In truth, I used to hate winter running. Inhaling the cold air hurt my lungs, wearing multiple layers of clothing made running feel awkward and bulky, and trying to maneuver over mounds of snow and ice was not my idea of fun. But last winter I discover the beauty and fun of winter running, and I fully intended to continue running outside this winter. I knew that pregnancy would add a few extra issues: finding clothing that fit, maintaining balance, and being extra cautious. I was fine with that. But there were a few things I hadn’t considered:

  • The dark While running in the snow and ice is always a little precarious, when pregnant it could be pretty nasty. Balance is compromised, which makes hopping over snow mounds or catching oneself while sliding on ice downright dangerous. Considering my optimal times for running are before sunrise, I am not comfortable trying to manage ice and snow in the dark. Call me crazy.
  • The ice Oh, and speaking of ice, so not worth the risk. We’ve had some nasty weather (rain and freezing temps, plus snow), and I can’t justify risking the fall just to prove to myself I can still run outside. I’m fully confident Baby Girl is protected in her cozy womb, but considering a fall could hurt more than just me, I’m not interested in taking that chance.
  • The cold I can handle plenty of cold. I was born and raised in WI, and I lived in Minnesota throughout college and the two years following graduation; I can handle cold. But my rule of thumb is, once the temp dips below zero, I stay indoors. For two reasons: Your speed slows down the colder it gets (and I’m already running slower than a turtle), and I get crazy dry skin when pregnant (which may sound silly, but it can get pretty bad).

This limited me to either stop running, or move indoors. I opted for the latter.

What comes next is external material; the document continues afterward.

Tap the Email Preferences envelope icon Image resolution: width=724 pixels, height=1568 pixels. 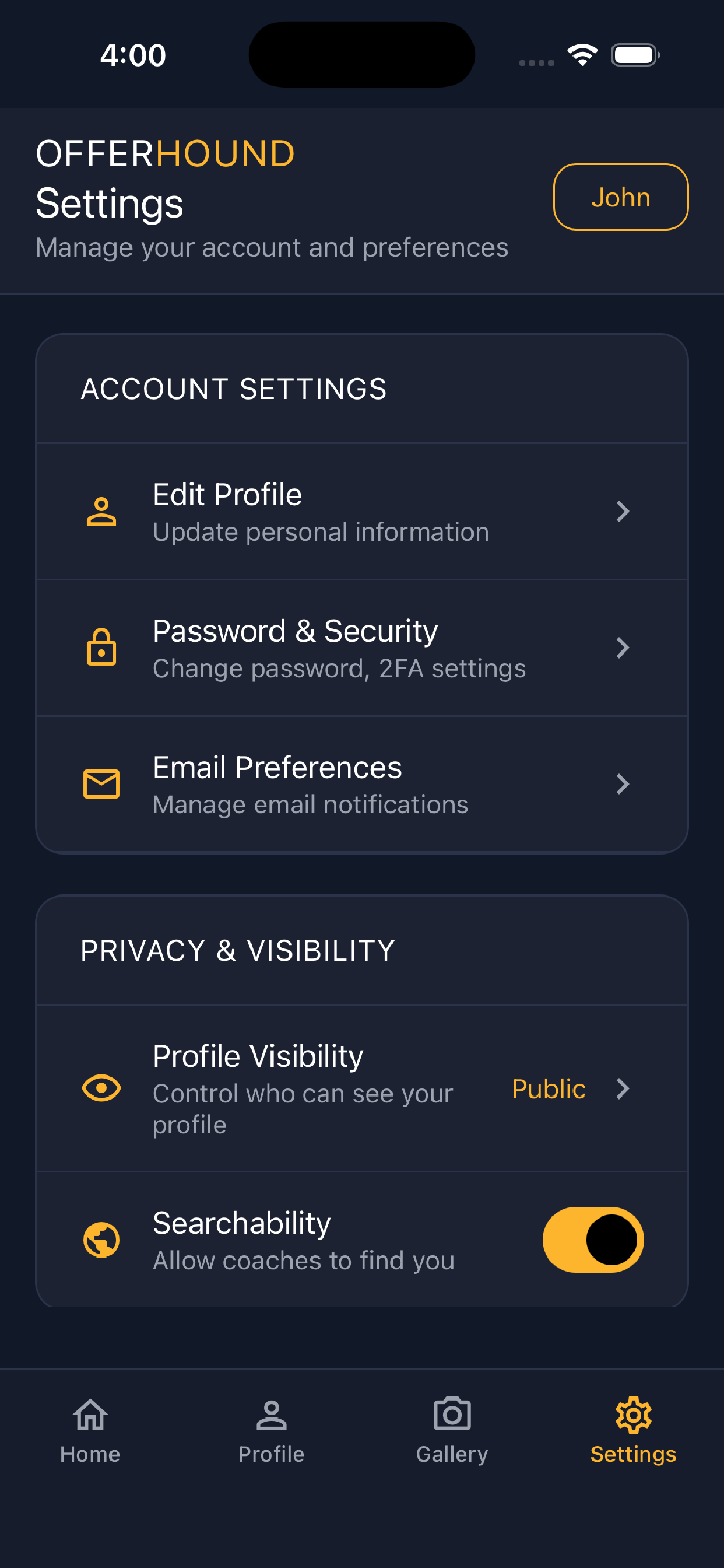tap(101, 784)
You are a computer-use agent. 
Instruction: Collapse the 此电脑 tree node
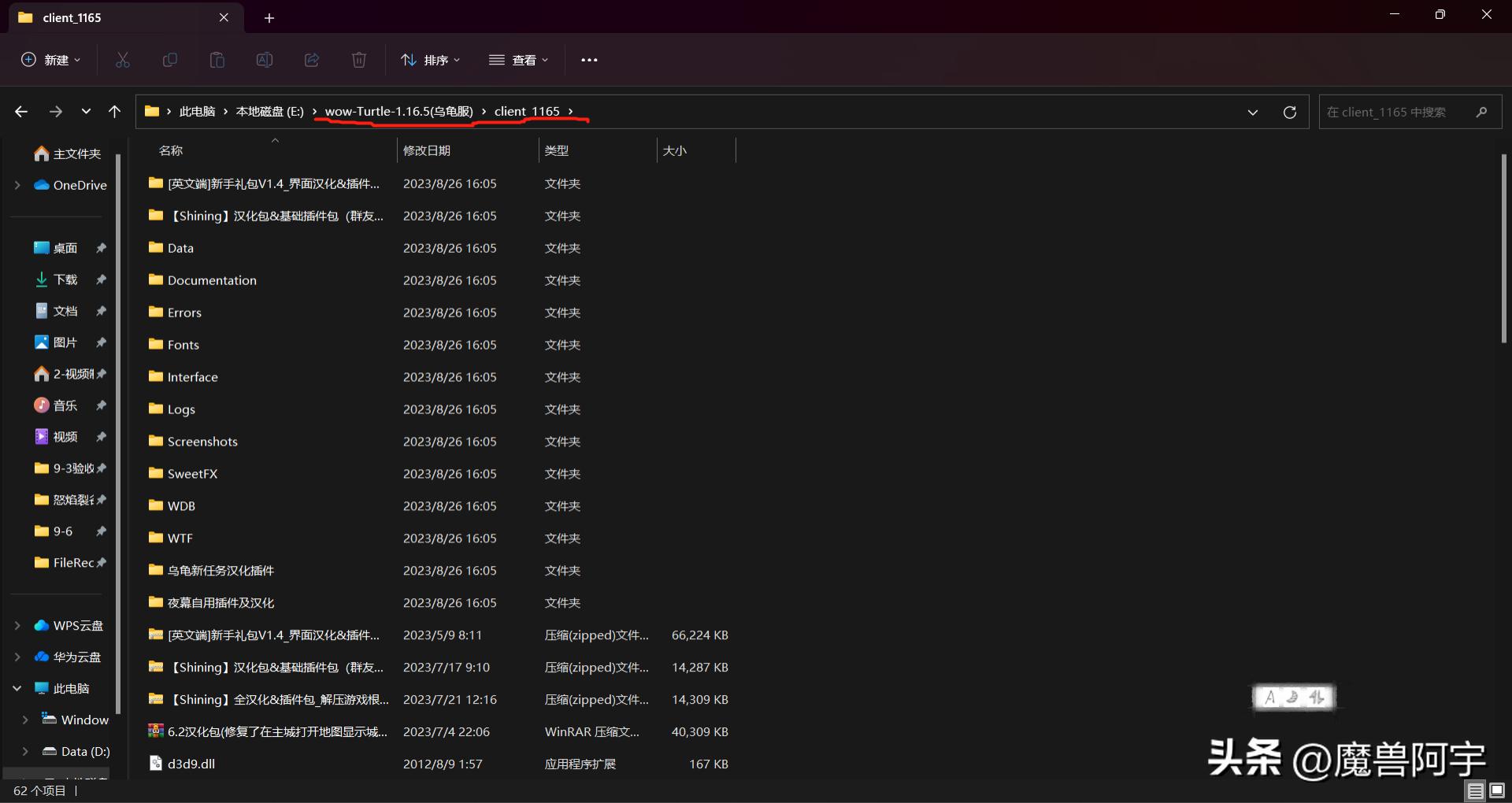coord(17,688)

I’m not the biggest fan of the treadmill. I can appreciate the convenience and the location (my basement), but it is mentally taxing.  The clock stares at you, unmoving, begging you to stop. Its flash is like a siren’s song of ease: “Just hit STOP. You’ve been on long enough. Take a walking break. It’s no big deal.” And the exhaustive running to – literally – nowhere.

  
But I committed to running throughout this pregnancy as long as I could. So I’m going to focus on the positive of the dreadmill – I mean treadmill:

  • Close to a bathroom This is probably the best reason to use a treadmill. As my belly grows and puts more and more pressure on my bladder, the proximity to a bathroom is really handy.
  • Safety There are no curbs to watch out for, no ice or snow, and  – should anything happen – you’re usually in an area with people (i.e. the gym, your home, etc.) Plus, you can control the speed to force yourself to slow down.
  • Entertainment I like to think its a great time to catch up on TV,  reading, or podcasts. At least that’s what I try to convince myself.
  • A fourth reason I thought I could come up with another. I’ll keep thinking and get back to you.

Honestly, treadmill running is hard, but I’m hoping that the sub-zero temps will let up soon and I can continue running outside. Until then, my belly and I will be frequenting the treadmill. Ho-hum.